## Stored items
↓

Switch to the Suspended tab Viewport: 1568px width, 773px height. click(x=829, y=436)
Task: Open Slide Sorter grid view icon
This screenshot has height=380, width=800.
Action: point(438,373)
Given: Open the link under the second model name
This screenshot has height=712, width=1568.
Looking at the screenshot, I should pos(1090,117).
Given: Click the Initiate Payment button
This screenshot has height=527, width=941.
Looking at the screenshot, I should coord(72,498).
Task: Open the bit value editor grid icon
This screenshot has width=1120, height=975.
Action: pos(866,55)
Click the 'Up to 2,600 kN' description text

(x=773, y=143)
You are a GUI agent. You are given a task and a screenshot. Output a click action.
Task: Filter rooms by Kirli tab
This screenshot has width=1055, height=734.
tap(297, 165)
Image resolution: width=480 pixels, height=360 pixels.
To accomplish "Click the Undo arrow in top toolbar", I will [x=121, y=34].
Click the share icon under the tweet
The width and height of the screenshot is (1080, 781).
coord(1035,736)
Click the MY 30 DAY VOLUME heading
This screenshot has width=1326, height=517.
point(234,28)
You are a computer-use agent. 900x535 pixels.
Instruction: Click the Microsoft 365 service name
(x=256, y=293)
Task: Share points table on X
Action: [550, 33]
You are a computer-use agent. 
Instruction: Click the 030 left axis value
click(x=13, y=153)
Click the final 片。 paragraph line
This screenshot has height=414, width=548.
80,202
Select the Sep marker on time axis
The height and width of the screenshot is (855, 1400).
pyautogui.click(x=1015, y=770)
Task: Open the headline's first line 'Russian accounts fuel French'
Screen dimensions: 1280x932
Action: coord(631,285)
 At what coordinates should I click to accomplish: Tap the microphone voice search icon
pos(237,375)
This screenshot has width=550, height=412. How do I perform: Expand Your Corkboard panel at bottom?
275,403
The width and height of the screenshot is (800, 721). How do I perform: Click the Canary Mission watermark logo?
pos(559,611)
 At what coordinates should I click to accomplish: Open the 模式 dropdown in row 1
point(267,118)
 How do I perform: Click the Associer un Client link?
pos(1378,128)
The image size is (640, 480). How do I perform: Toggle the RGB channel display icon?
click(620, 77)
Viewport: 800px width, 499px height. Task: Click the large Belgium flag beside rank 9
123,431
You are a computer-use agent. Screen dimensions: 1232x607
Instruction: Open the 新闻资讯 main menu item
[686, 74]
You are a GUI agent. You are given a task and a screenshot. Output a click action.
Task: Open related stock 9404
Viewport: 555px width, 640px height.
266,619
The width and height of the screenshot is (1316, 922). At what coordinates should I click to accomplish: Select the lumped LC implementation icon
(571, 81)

↑

## WHAT THIS TASK INVOLVES
Copy the entries verbatim, starting at the line that contains "This screenshot has width=550, height=412." and ending at the last line of the entries.

## REPLY TO THE EXERCISE
This screenshot has width=550, height=412. How do I perform: Expand Your Corkboard panel at bottom?
275,403
The width and height of the screenshot is (800, 721). How do I perform: Click the Canary Mission watermark logo?
pos(559,611)
 At what coordinates should I click to accomplish: Open the 模式 dropdown in row 1
point(267,118)
 How do I perform: Click the Associer un Client link?
pos(1378,128)
The image size is (640, 480). How do I perform: Toggle the RGB channel display icon?
click(620, 77)
Viewport: 800px width, 499px height. Task: Click the large Belgium flag beside rank 9
123,431
You are a computer-use agent. Screen dimensions: 1232x607
Instruction: Open the 新闻资讯 main menu item
[686, 74]
You are a GUI agent. You are given a task and a screenshot. Output a click action.
Task: Open related stock 9404
Viewport: 555px width, 640px height.
266,619
The width and height of the screenshot is (1316, 922). At what coordinates should I click to accomplish: Select the lumped LC implementation icon
(571, 81)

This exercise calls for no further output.